Typically the casinos include entertainment spaces as well as slot machines, roulette and other gaming options.

Lydia Ludic Burundi Academic is a football team based in Bujumbura that is sponsored by the casino.

==Events==

LONA operates under the terms defined in Decree No. 100/231 of 11 December 1989, which reorganized the National Lottery of Burundi.

Article 463 of Law No. 1/27 of December 29, 2017, revising the Penal Code, stated that games of chance are prohibited in public places or places open to the public, in all unfenced places where the public can have a direct view, as well as in all other places, even private ones, where anyone wishing to indulge in these games is freely admitted to enter.

On 24 November 2020 LONA authorized Lumitel, a mobile operator, to offer a mobile lottery to subscribers.
The lottery was launched on 1 July 2021.

In an article of 12 August 2021, Le Mandat stated that the general manager and commercial director of LONA were being investigated on suspicion of having illegally obtained large sums through corruption.
Evariste Ndayishimiye, President of Burundi, had ordered all gambling houses to temporarily close, and was alleged to have ordered the start of a National Intelligence Service investigation.
The report alleged that companies had paid bribes to the executives in exchange for licences.
The general manager denied the allegations, saying 12 gaming companies had been approved by LONA and had each paid the required US$50,000 licence fee.
LONA had received a number of complaints, and had ordered the games suspended while they reviewed the gaming regulations.
As of 19 August 2021 employees of the National Lottery, casino and sports betting venues had been suspended for two months without being paid.

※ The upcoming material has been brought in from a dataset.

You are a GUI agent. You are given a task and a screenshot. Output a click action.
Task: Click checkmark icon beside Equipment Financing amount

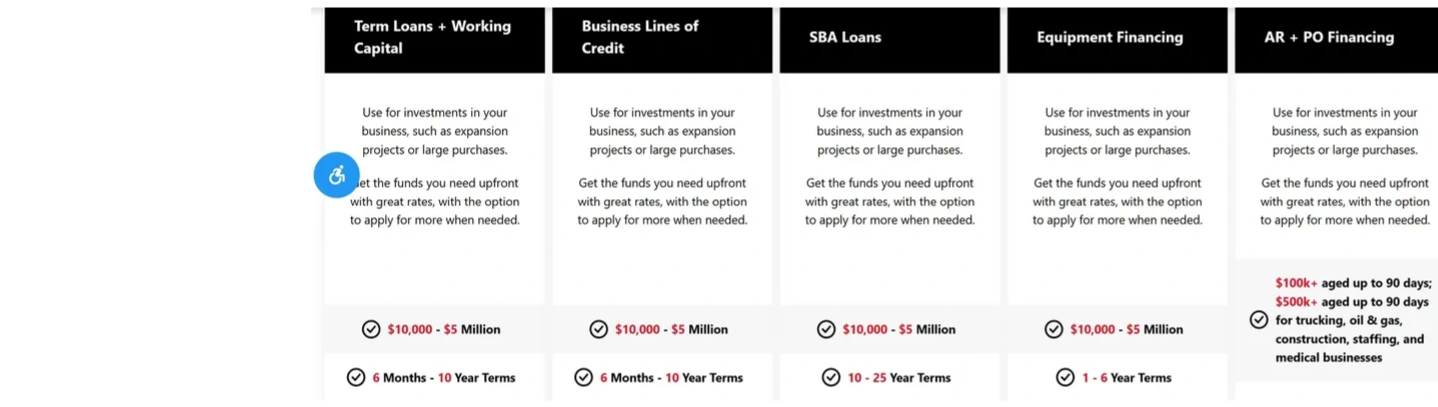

On 5 July 2023 the Council of Ministers adopted a strategic plan to control and regulate gambling.
It would limit and supervise consumption, and would control and regulate operators.
Gambling rooms could not be set up in poor or working-class neighborhoods.
The policy would extends from 2023 to 2035, during which time some gambling concession contracts would end.
LONA would cease commercial activities and become purely a Gambling Regulatory Agency.

In October 2023 Martin Niteretse, Minister of the Interior, Community Development and Public Security, said sports betting was a scam that should be fought.
He noted that casino games had been suspended throughout the country.
That month, Burundi Eco reporters visited sports betting rooms in Bujumbura, where they found that children under 18 were allowed in.
Children might not be allowed to bet in the rooms, but could bet on the internet.

In February 2024 N-Soft announced that, in collaboration with the Ministry of Finance and the Ministry of Commerce, their technology would be implemented to oversee the gambling industry.
LONA would be the main user, and the software would supervise the eight existing gambling providers in Burundi.
In the first phase it would cover lotteries, online platforms, sports betting and horse racing.
In the second phase it would cover casino operations, including slot machines.
The software would compile data such as player registrations, game results and jackpot distributions, and calculate betting revenue and profits.

In May 2024, Audace Niyonzima, Minister of Finance, Budget and Economic Planning, reported to the Senate on dividends paid by public and mixed enterprises.
He noted that some public companies had never paid their dividends, including Onatel (National Telecommunications Office), Camebu (Central Medical Purchasing Agency), Cogerco (Cotton Management Company), Loterie Nationale du Burundi, Onatour, Otraco (Public Transport Office) and the Hôtel Source du Nil.
Some had recorded negative results, and others had not taken the required steps to calculate dividends.